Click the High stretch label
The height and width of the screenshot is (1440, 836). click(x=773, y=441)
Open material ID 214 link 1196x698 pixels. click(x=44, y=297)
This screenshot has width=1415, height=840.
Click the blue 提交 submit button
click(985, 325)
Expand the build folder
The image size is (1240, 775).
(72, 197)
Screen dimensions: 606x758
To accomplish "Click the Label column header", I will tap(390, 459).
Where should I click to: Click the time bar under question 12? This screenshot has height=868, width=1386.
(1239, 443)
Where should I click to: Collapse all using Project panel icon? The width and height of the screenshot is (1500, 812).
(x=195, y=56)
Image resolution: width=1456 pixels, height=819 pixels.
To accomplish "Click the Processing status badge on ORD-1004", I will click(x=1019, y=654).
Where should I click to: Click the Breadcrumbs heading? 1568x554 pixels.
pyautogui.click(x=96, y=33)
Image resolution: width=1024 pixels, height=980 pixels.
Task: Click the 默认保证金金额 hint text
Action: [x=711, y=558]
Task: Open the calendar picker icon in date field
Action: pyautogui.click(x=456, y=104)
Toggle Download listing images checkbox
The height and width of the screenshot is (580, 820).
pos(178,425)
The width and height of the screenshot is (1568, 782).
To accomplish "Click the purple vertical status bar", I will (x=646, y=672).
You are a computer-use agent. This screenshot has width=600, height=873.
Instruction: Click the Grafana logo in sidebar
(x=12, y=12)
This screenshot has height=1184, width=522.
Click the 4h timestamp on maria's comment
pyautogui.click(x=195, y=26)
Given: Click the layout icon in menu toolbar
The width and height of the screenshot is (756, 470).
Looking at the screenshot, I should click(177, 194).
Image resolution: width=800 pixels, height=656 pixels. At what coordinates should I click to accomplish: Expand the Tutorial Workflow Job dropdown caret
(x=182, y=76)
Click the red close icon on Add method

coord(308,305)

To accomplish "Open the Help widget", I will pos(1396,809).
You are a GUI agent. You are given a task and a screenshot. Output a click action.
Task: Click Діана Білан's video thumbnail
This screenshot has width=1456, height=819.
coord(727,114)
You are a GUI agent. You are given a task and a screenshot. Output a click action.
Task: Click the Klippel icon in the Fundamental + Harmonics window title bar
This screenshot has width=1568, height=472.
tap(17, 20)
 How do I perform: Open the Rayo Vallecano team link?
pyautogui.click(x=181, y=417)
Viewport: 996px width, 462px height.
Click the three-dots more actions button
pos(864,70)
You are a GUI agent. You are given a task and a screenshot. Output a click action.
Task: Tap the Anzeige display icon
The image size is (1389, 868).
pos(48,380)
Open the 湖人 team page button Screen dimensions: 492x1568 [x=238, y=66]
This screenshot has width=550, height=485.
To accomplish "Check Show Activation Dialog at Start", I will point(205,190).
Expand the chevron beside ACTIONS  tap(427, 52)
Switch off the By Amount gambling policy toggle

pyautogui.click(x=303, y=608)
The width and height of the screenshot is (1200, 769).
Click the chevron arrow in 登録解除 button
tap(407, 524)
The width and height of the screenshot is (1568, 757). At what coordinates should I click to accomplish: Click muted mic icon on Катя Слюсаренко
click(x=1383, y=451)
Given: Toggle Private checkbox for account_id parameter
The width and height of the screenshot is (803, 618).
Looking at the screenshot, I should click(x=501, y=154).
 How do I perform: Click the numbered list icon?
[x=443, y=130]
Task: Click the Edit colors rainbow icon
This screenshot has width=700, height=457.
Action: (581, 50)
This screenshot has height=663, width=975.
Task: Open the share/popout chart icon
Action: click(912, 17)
· · ·
PROBLEM DESCRIPTION
Rewrite all of the data above, replacing "Where should I click to" with "Where do I click to" wherever it occurs and keeping everything else the same.

RESPONSE TO THIS EXERCISE
Click the High stretch label
The height and width of the screenshot is (1440, 836). click(x=773, y=441)
Open material ID 214 link 1196x698 pixels. click(x=44, y=297)
This screenshot has width=1415, height=840.
Click the blue 提交 submit button
click(985, 325)
Expand the build folder
The image size is (1240, 775).
(72, 197)
Screen dimensions: 606x758
To accomplish "Click the Label column header", I will tap(390, 459).
Where do I click to: Click the time bar under question 12? This screenshot has height=868, width=1386.
(1239, 443)
Where do I click to: Collapse all using Project panel icon? The width and height of the screenshot is (1500, 812).
(x=195, y=56)
Image resolution: width=1456 pixels, height=819 pixels.
To accomplish "Click the Processing status badge on ORD-1004", I will click(x=1019, y=654).
Where do I click to: Click the Breadcrumbs heading? 1568x554 pixels.
pyautogui.click(x=96, y=33)
Image resolution: width=1024 pixels, height=980 pixels.
Task: Click the 默认保证金金额 hint text
Action: [x=711, y=558]
Task: Open the calendar picker icon in date field
Action: pyautogui.click(x=456, y=104)
Toggle Download listing images checkbox
The height and width of the screenshot is (580, 820).
pos(178,425)
The width and height of the screenshot is (1568, 782).
To accomplish "Click the purple vertical status bar", I will (x=646, y=672).
You are a computer-use agent. This screenshot has width=600, height=873.
Instruction: Click the Grafana logo in sidebar
(x=12, y=12)
This screenshot has height=1184, width=522.
Click the 4h timestamp on maria's comment
pyautogui.click(x=195, y=26)
Given: Click the layout icon in menu toolbar
The width and height of the screenshot is (756, 470).
Looking at the screenshot, I should click(177, 194).
Image resolution: width=800 pixels, height=656 pixels. At what coordinates should I click to accomplish: Expand the Tutorial Workflow Job dropdown caret
(x=182, y=76)
Click the red close icon on Add method

coord(308,305)

To accomplish "Open the Help widget", I will pos(1396,809).
You are a GUI agent. You are given a task and a screenshot. Output a click action.
Task: Click Діана Білан's video thumbnail
This screenshot has width=1456, height=819.
coord(727,114)
You are a GUI agent. You are given a task and a screenshot. Output a click action.
Task: Click the Klippel icon in the Fundamental + Harmonics window title bar
This screenshot has width=1568, height=472.
tap(17, 20)
 How do I perform: Open the Rayo Vallecano team link?
pyautogui.click(x=181, y=417)
Viewport: 996px width, 462px height.
Click the three-dots more actions button
pos(864,70)
You are a GUI agent. You are given a task and a screenshot. Output a click action.
Task: Tap the Anzeige display icon
The image size is (1389, 868).
pos(48,380)
Open the 湖人 team page button Screen dimensions: 492x1568 [x=238, y=66]
This screenshot has width=550, height=485.
To accomplish "Check Show Activation Dialog at Start", I will point(205,190).
Expand the chevron beside ACTIONS  tap(427, 52)
Switch off the By Amount gambling policy toggle

pyautogui.click(x=303, y=608)
The width and height of the screenshot is (1200, 769).
Click the chevron arrow in 登録解除 button
tap(407, 524)
The width and height of the screenshot is (1568, 757). At what coordinates should I click to accomplish: Click muted mic icon on Катя Слюсаренко
click(x=1383, y=451)
Given: Toggle Private checkbox for account_id parameter
The width and height of the screenshot is (803, 618).
Looking at the screenshot, I should click(x=501, y=154).
 How do I perform: Click the numbered list icon?
[x=443, y=130]
Task: Click the Edit colors rainbow icon
This screenshot has width=700, height=457.
Action: (581, 50)
This screenshot has height=663, width=975.
Task: Open the share/popout chart icon
Action: click(912, 17)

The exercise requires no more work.